Commentaire de LégiSocial
Profitons de l’affaire présente pour mettre en avant un point que les gestionnaires ne peuvent ignorer, à savoir les différences entre :
- Une résiliation judiciaire ;
- Et une prise d’acte.
Les informations qui vous ici transmises constituent un extrait de notre fiche pratique publiée sur notre site concernant cette thématique.
Lire aussi : Ne pas confondre la prise d'acte avec la résiliation judiciaire en 2024 Fiche pratique
Afin de mettre fin aux relations contractuelles qui le lie à son employeur, le salarié dispose de 2 modes de rupture : la prise d’acte et la résiliation judiciaire.

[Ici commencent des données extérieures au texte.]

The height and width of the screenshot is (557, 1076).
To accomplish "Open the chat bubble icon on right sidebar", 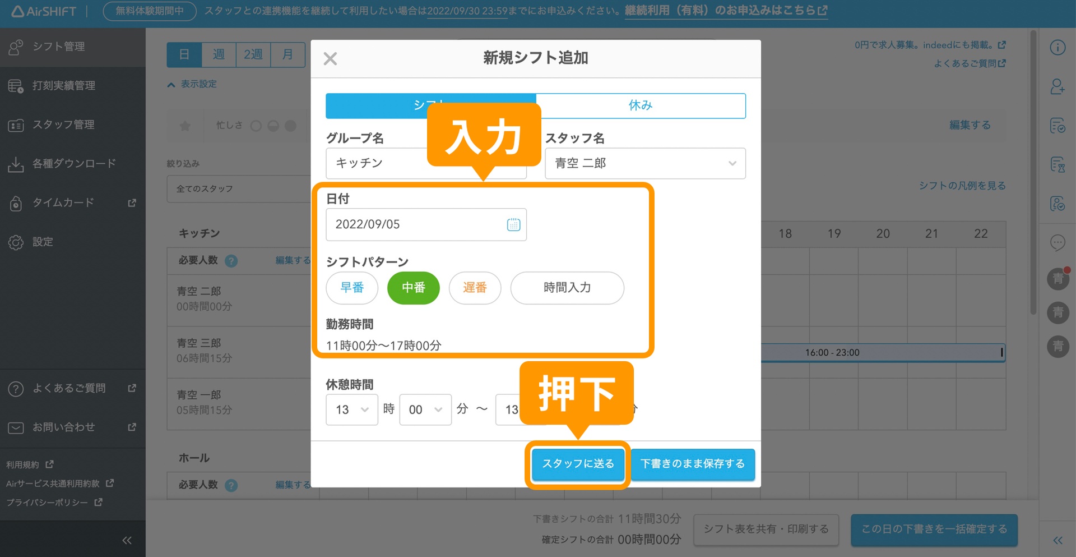I will pyautogui.click(x=1058, y=242).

Distinguez rapidement ces 2 dispositifs à l’aide de notre fiche pratique.
Définition de la résiliation judiciaire
La demande de résiliation judiciaire du contrat par le salarié, consiste à demander au conseil de prud’hommes de prononcer la rupture du contrat de travail.
Cela implique que le contrat de travail continue de produire ses effets tant que le juge ne s’est pas prononcé.
Le salarié poursuit son activité et l’employeur verse toujours la rémunération à son salarié.
Seul le salarié est habilité à demander la résiliation judiciaire du contrat de travail à durée indéterminée (CDI).
La prise d’acte ne peut pas être assimilée à une résiliation judiciaire
C’est ce que la Cour de cassation a confirmé dans un de ces arrêts.
Extrait de l’arrêt :
Mais attendu, d'une part, qu'une demande de résiliation judiciaire de son contrat de travail formée par un salarié ne peut être assimilée à une prise d'acte de la rupture ; que le salarié s'étant désisté de sa demande de résiliation, la cour d'appel a, à bon droit, statué sur le licenciement prononcé ultérieurement ; (…)
PAR CES MOTIFS :
REJETTE le pourvoi ;Cour de cassation du 21/03/2007 pourvoi 05-45392
Demande de résiliation judiciaire suivie d’une prise d’acte
Si un salarié demande la résiliation judiciaire de son contrat puis prend acte de la rupture de son contrat de travail avant que les juges ne se soient prononcés, la demande de résiliation judiciaire devient sans objet.